Ensure you have serverless and pip installed.
Download the latest libcogito amazon linux package from the GitHub release page:
curl https://github.com/cogito-lang/libcogito/releases/download/v0.2.0/libcogito.so -o libcogito.so
Install the python dependencies into the vendor directory:
pip install -t vendor -r requirements.txt
Run serverless to deploy:
serverless deploy
Take that outputted arn for the lambda and use that to build a custom resource in CloudFormation like:
{
"Resources": {
"CogitoResource": {
"Type": "Custom::CogitoResource",
"Version": "1.0",
"Properties": {
"ServiceToken": "arn:aws:lambda:us-east-1:000123456789:function:cogito-dev-cogito",
"Policy": "ALLOW s3:GetObject ON *;"
}
},
"CogitoPolicy": {
"Type": "AWS::IAM::ManagedPolicy",
"Properties": {
"PolicyDocument": { "Fn::GetAtt": ["CogitoResource", "PolicyDocument"] }
}
}
}
}Deploy your CloudFormation stack and you will now have an IAM ManagedPolicy resource with the expanded IAM permission syntax below:
{
"Effect": "Allow",
"Action": [
"s3:GetObject"
],
"Resource": "*"
}For a more verbose example, see the example directory.

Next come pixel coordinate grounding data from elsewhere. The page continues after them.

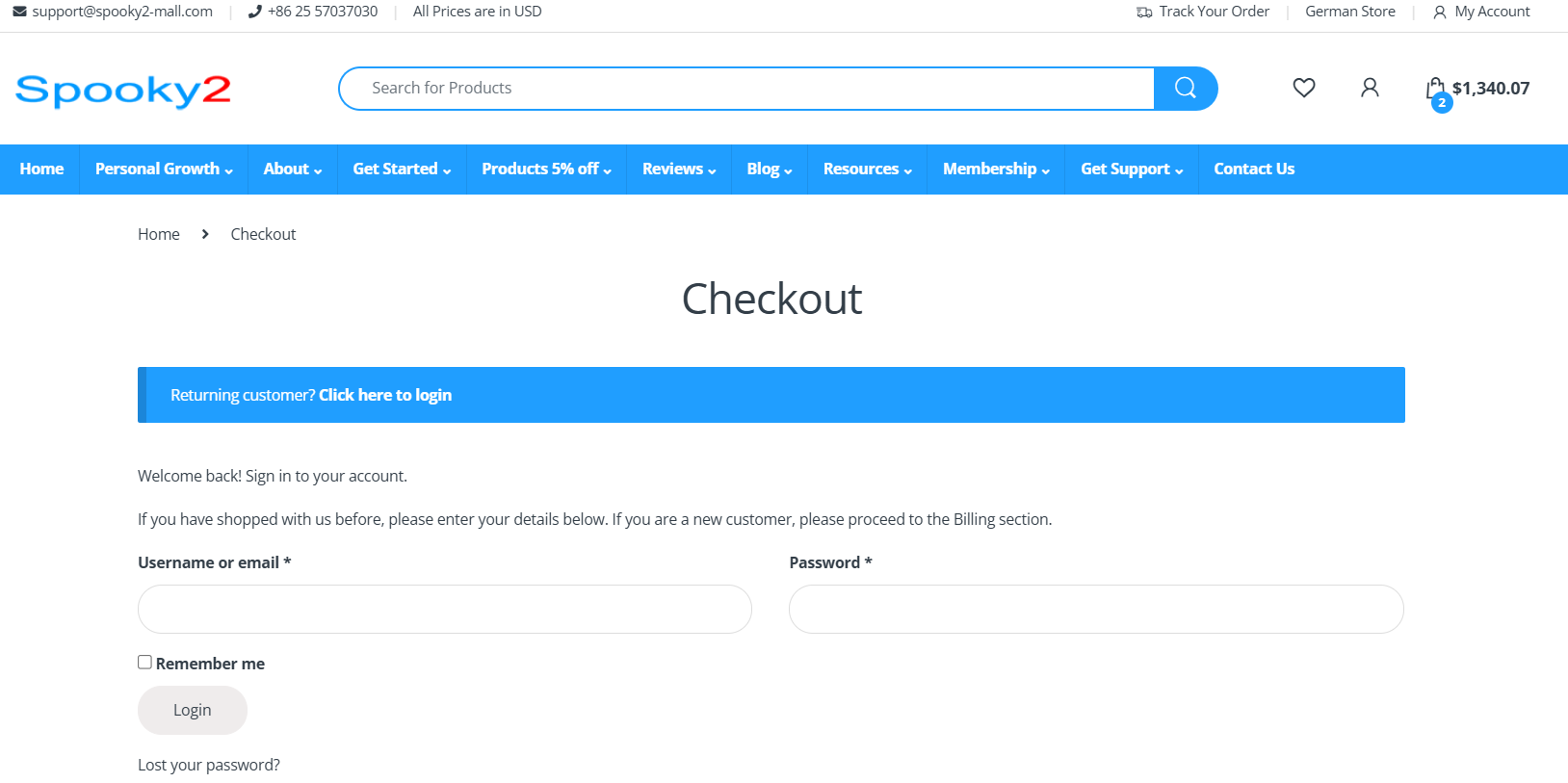Click the 'Click here to login' link

click(384, 395)
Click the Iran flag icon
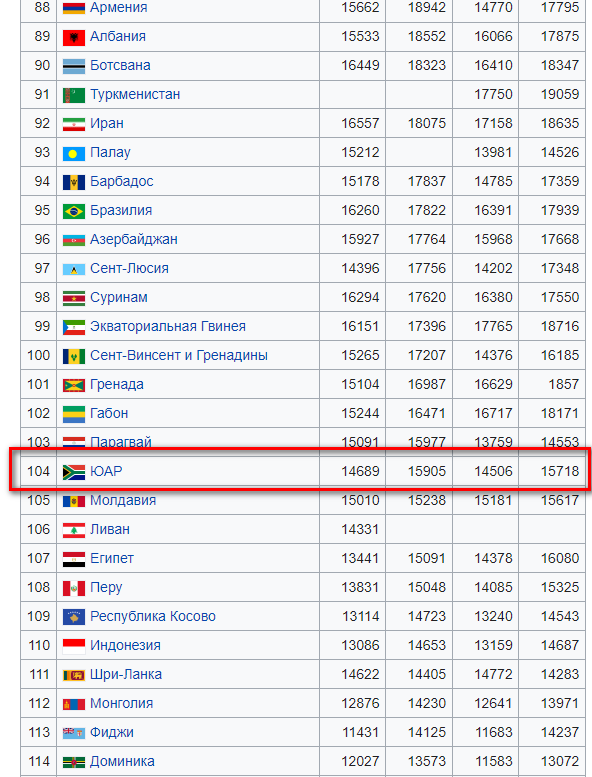592x777 pixels. 74,124
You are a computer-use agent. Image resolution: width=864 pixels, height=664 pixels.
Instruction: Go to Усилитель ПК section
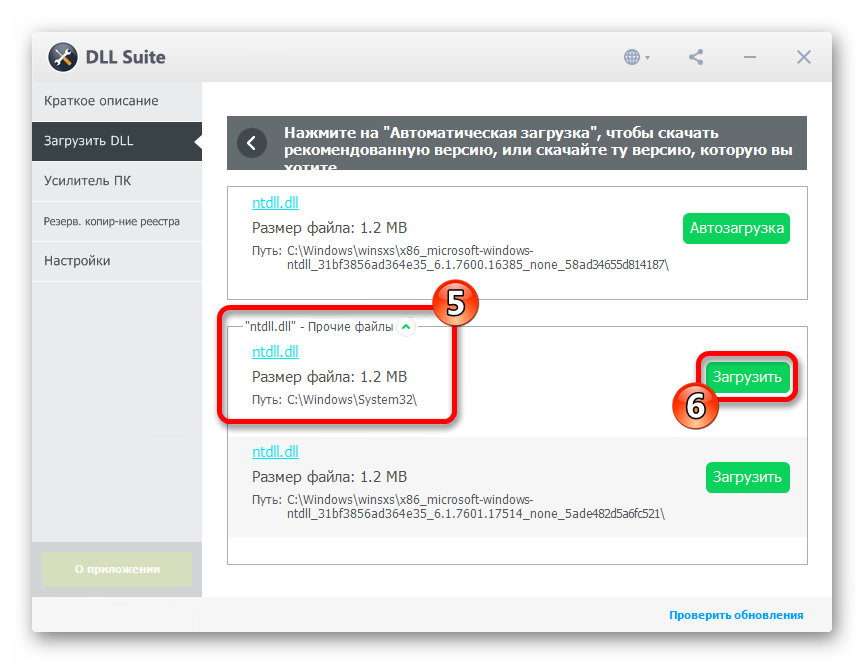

To test the lambda handler, run python test/server.py. This will fork into two processes, one running a server hosted to receive the callback, and one sending a request to the handler. It then asserts against the returned JSON response.
Bug reports and pull requests are welcome on GitHub at https://github.com/cogito-lang/cogito-resource.
The code is available as open source under the terms of the MIT License.